Elvis and the Beauty Queen is a 1981 American made-for-television drama musical film starring Don Johnson and Stephanie Zimbalist.
It aired on NBC on March 1, 1981 at 9pm.

Plot
Don Johnson stars as Elvis Presley in this made-for-TV true story about Elvis's love affair with Linda Thompson (Stephanie Zimbalist), a young beauty pageant contestant who was his live-in girlfriend and traveling companion for four of the last five years of his life. The story begins with their first meeting and traces their years together when Thompson tried to keep Presley off drugs in the last years of his career.

Cast
 Stephanie Zimbalist as Linda Thompson
 Don Johnson as Elvis Presley
 Ann Dusenberry as Jeannie
 Rick Lenz as David Briggs
 Ann Wedgeworth as Aunt Betty 
 Jay W. MacIntosh as Mrs.
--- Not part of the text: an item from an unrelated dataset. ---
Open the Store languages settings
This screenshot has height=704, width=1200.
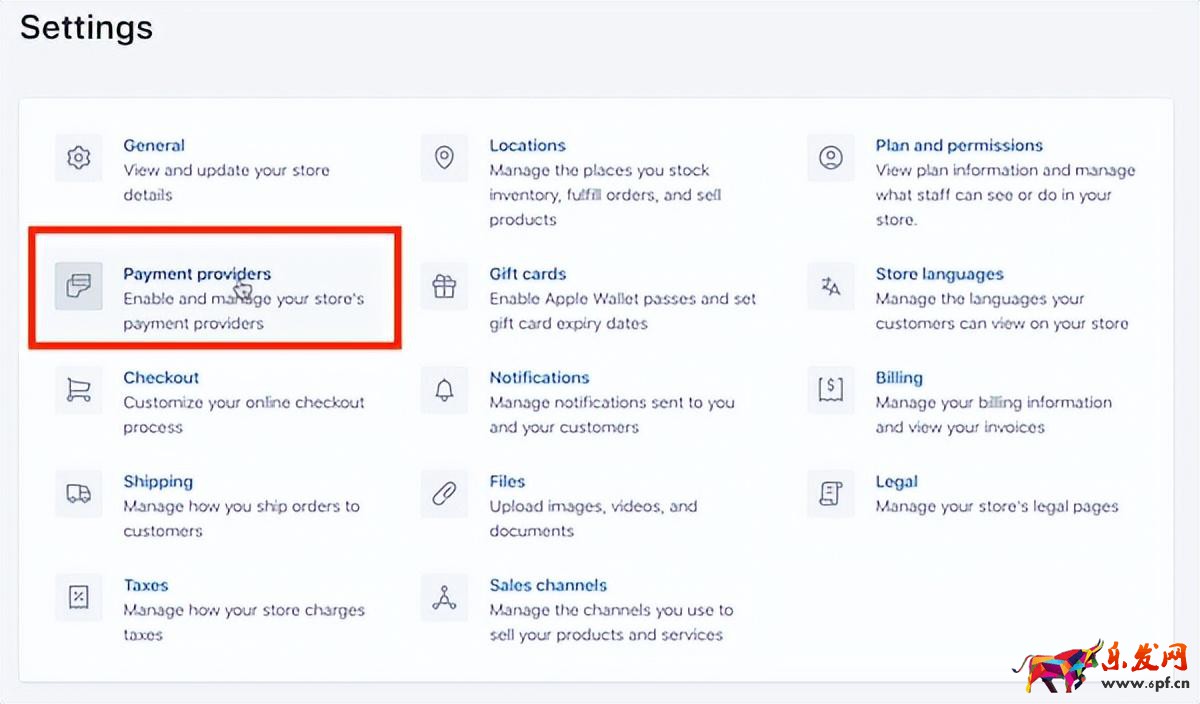coord(939,273)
Thompson
 Ruta Lee as Su-Su
 Edward Edwards as Sam Thompson
 John Crawford as Vernon Presley
 Darrell Fetty as Pete Moore
 Richard Winterstein as Bobby Farr
 Gary Lee Davis as Ray
 John Ashton as Jake
 Bobbi Jordan as Pregnant Woman
 Hanala Sagal as Woman Kissed by Elvis during his concert

Production
Seven songs were recorded for the soundtrack in Nashville, Tennessee, with country singer Ronnie McDowell providing the vocals.  The band that backed Ronnie McDowell was The Glass Hammer, a Nashville-based band.  The Glass Hammer consisted of Joe Meador: Guitar, Don Lee: Lead Guitar, Bill Conn: Keyboards and Horns, Larry Leath: Bass, and Rick Judkins: Drums.

Reception
People Magazine said, "Don Johnson is praiseworthy as the King, but did Elvis really lounge around in tight leather pants and metal-studded capes?"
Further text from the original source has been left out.